Shaking up the campaign may be just what Clinton needs to turn her campaign around going forward. As I’ve noted before, she stands on much firmer round in the upcoming primaries in Nevada and South Carolina, this isn’t the first time that we’ve seen issue with a Hillary Clinton for President campaign. Eight years ago, Clinton appeared poised for history but ended up facing a stiffer than expected challenge in the form of Barack Obama. While Bernie Sanders is no Barack Obama and there are clearly identifiable reasons why he is resonating with the public, it does seem as though many of the same issues that plagued Clinton’s campaign in 2008 are popping up again in 2016 even though there are different people at the top. All of this led David Axelrod, who was among Obama’s top strategists in 2008 and 2012 but has stayed largely on the sidelines in 2016, to make this subtle point on Twitter:
When the exact same problems crop up in separate campaigns, with different staff, at what point do the principals say, “Hey, maybe it’s US?”

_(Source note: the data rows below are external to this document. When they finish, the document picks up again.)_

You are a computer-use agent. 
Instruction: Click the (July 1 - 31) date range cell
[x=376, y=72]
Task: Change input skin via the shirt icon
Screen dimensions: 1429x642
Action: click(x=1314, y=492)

— David Axelrod (@davidaxelrod) February 8, 2016
Many observers seem to be taking this as Axelrod criticizing Clinton as a candidate, and perhaps there is something of that going on here, but as the Politico article linked above notes, one of the most important points about the 2016 Clinton campaign is the manner in which it’s organized. Unlike her 2008 campaign, where chief strategist Mark Penn stood more or less at the top as the final and sole ‘buffer’ between the staff and the candidate, there doesn’t appear to be a single person at the top of Clinton 2016. In part, the decision to organize the campaign in this manner seems to have been in response to the criticisms of Penn during the 2008 campaign, This overcompensation is arguably hampering the campaigns ability to respond to daily development. Since the organization of the campaign is something the candidate is responsible for, Axelrod’s comments are, arguably, a comment about the candidate herself more than they are about the campaign and the way it’s being run. Of course, it’s far easier to shuffle the deck chairs on a campaign than it is to change the fundamental nature of a candidate so that’s the best they’ll be able to do going forward. In the end, whatever reorganization Clinton does will probably end up being enough to hold off Bernie Sanders easily in the end, but the issues that all of this seems to raise when it comes to Clinton’s ability to delegate decision making will not.